CytoDyn Completes Enrollment in Phase 2 Metastatic Colorectal Cancer Trial
Event summary
- CytoDyn has completed enrollment in its Phase 2 CLOVER study for metastatic colorectal cancer (mCRC), with 60 patients across 7 U.S. clinical sites.
- The trial evaluates leronlimab in combination with TAS-102 and bevacizumab in CCR5-positive, microsatellite stable (MSS) mCRC patients.
- Primary endpoint is objective response rate (ORR) per RECIST v1.1 criteria, with secondary endpoints including safety, duration of response, and overall survival.
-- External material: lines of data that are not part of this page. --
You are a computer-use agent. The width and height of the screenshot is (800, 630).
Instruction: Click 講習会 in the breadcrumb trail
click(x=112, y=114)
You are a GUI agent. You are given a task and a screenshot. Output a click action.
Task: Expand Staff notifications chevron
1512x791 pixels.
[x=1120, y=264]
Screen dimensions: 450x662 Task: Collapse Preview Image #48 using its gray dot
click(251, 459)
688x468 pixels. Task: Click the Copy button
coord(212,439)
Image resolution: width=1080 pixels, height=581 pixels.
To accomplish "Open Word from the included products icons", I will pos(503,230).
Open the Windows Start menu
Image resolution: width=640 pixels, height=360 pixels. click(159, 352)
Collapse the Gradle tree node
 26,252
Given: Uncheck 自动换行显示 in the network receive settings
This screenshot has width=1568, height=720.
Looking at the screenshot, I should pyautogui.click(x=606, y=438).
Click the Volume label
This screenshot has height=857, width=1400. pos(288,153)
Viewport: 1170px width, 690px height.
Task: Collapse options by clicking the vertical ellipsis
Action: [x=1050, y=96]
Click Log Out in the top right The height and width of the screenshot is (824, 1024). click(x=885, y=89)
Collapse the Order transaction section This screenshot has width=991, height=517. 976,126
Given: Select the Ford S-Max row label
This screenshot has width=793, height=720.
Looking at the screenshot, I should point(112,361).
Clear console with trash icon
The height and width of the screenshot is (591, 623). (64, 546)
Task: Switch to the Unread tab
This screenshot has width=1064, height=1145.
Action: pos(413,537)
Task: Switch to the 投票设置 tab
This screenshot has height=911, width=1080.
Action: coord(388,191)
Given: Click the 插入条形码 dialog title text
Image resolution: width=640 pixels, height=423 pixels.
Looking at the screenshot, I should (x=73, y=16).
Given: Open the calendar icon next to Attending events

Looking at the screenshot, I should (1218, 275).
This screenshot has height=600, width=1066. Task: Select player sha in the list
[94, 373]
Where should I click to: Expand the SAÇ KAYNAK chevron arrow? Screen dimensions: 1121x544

- Preliminary data from ongoing Phase 2 mCRC program showed early signals of clinical and biomarker activity, including reductions in circulating tumor DNA.
The big picture
CytoDyn's completion of enrollment in this Phase 2 trial represents a critical step in validating CCR5 inhibition as a therapeutic strategy in mCRC. The study's focus on MSS patients—a particularly challenging subset with high unmet need—positions leronlimab to potentially carve out a niche in an oncology market increasingly dominated by immunotherapy combinations. Success here could bolster CytoDyn's pipeline valuation, though the company will need to demonstrate clear clinical benefits to compete with established and emerging treatments.
What we're watching
- Clinical Efficacy
- Whether leronlimab's combination therapy can demonstrate meaningful improvement in ORR and overall survival in this refractory patient population.
- Regulatory Pathway
- How topline data from this Phase 2 study may inform CytoDyn's strategy for potential future registrational trials or regulatory discussions.
- Competitive Positioning
- The pace at which CytoDyn can differentiate leronlimab in the crowded mCRC treatment landscape, particularly for MSS patients with limited options.